A FIN24 reader asks:
I am over 66 years and I have R500 000 to invest somewhere. It is currently in a money market fund with one of South Africa's big four banks, where it is only earning 5.2% interest. I think this is very low. I do not think at my age I can afford to take any risks by putting this money into the stock market on a high risk fund with a high percentage allocated to equities and lose it all.
What would your advice be regarding this?
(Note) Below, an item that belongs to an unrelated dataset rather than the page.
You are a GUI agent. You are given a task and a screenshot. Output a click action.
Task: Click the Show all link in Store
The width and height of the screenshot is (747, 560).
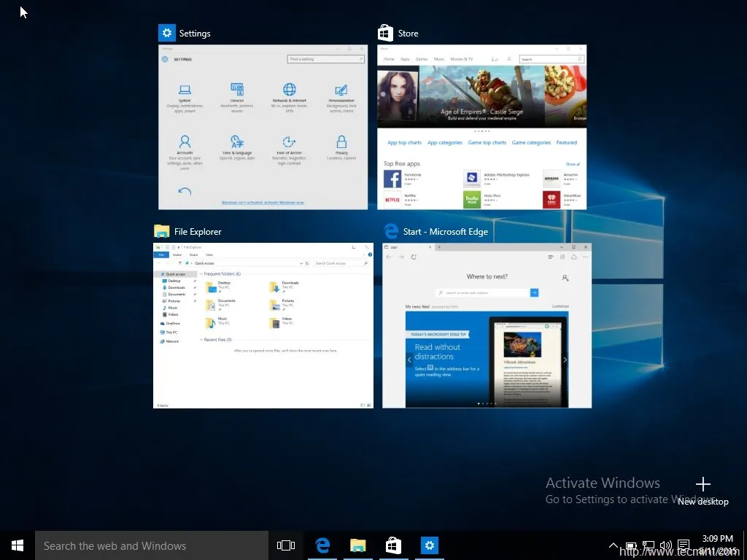(573, 163)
Which is the
better option on where to invest it to get a better rate of interest?
Don Richter, a financial planner at PSG Konsult,
responds:
Even though it is comprehensible that you do not have the stomach to risk your capital depreciating at this stage of your life, you will unfortunately have to expose some of it to moderate risk in order to stand a chance at beating inflation.
Inflation destroys the value of your money incrementally on a daily basis without prominent alerts to the danger.
You should seriously consider exposing at least 30% of your
capital to blue chip growth equities. Unfortunately by not exposing at least
30% to 40% of your investment capital to blue chip shares, you have little
chance of your capital outpacing the eroding effect of inflation.
If you are uncertain which shares to purchase, you should consider investing in Satrix 40 exchange-traded funds. I would encourage you to investigate how to do this by going to the website www.satrix.co.za.
You should also consider investing a further 30% into
government retail bonds. We would also recommend that you opt for a shorter
term fixed rate retail bond, such as the 3-year savings bond which currently
yields an attractive 7.5% interest a year.
You can learn more about SA Retail
bonds by visiting their website www.rsaretailbonds.gov.za.